Der frühere Bürgermeister des bayerischen Teils von Mödlareuth, Arnold Friedrich (rechts), und der Leiter des Deutsch-Deutschen Museums Mödlareuth, Robert Lebegern, erinnern an den Fall der Mauer in Mödlareuth. Auch das kleine Dorf war jahrzehntelang durch einen Betonwall getrennt. Doch während am 9. November 1989 in Berlin Weltgeschichte geschrieben wurde, blieb Mödlareuth noch wochenlang geteilt. Bild: dpa
Gefell: Deutsch-Deutsches Museum | Die Bilder vom Mauerfall am 9. November 1989 in Berlin haben sich weltweit eingebrannt – das Deutsch-Deutsche Museum Mödlareuth will aber auch an die anderen Ereignisse an der innerdeutschen Grenze erinnern. "Wir sehen das Revolutionsjahr 1989 als Prozess", sagte Museumschef Roland Lebegern. "Natürlich hat jeder die Bilder aus Berlin im Kopf, doch es gab noch zahlreiche weitere Grenzöffnungen."
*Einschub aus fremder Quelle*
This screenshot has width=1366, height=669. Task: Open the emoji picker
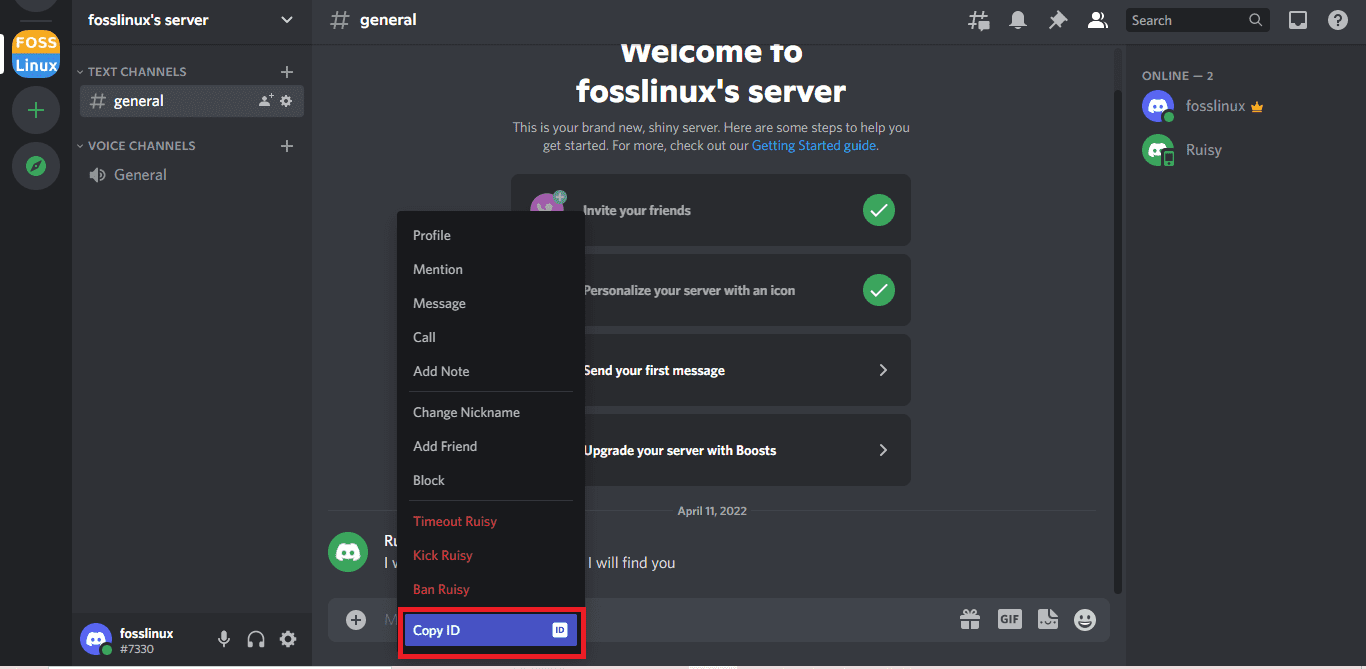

Das Ende der Teilung des kleinen Ortes Mödlareuth an der Grenze zwischen Bayern und Thüringen wird am kommenden Dienstag, 9. Dezember, gefeiert. Vor genau 25 Jahren wurde ein Fußgängerübergang durch die Mauer gebrochen, die das auch "Little Berlin" genannte Dorf getrennt hatte.

Im Winter folgten dann weitere Grenzöffnungen in Oberfranken. "Im kollektiven Gedächtnis ist das kaum bekannt. Für die Menschen in der Grenzregion waren das aber einschneidende Erlebnisse", erläuterte der Historiker. Das Museum in Mödlareuth wolle mithelfen, "dass diese Ereignisse nicht ganz in Vergessenheit geraten".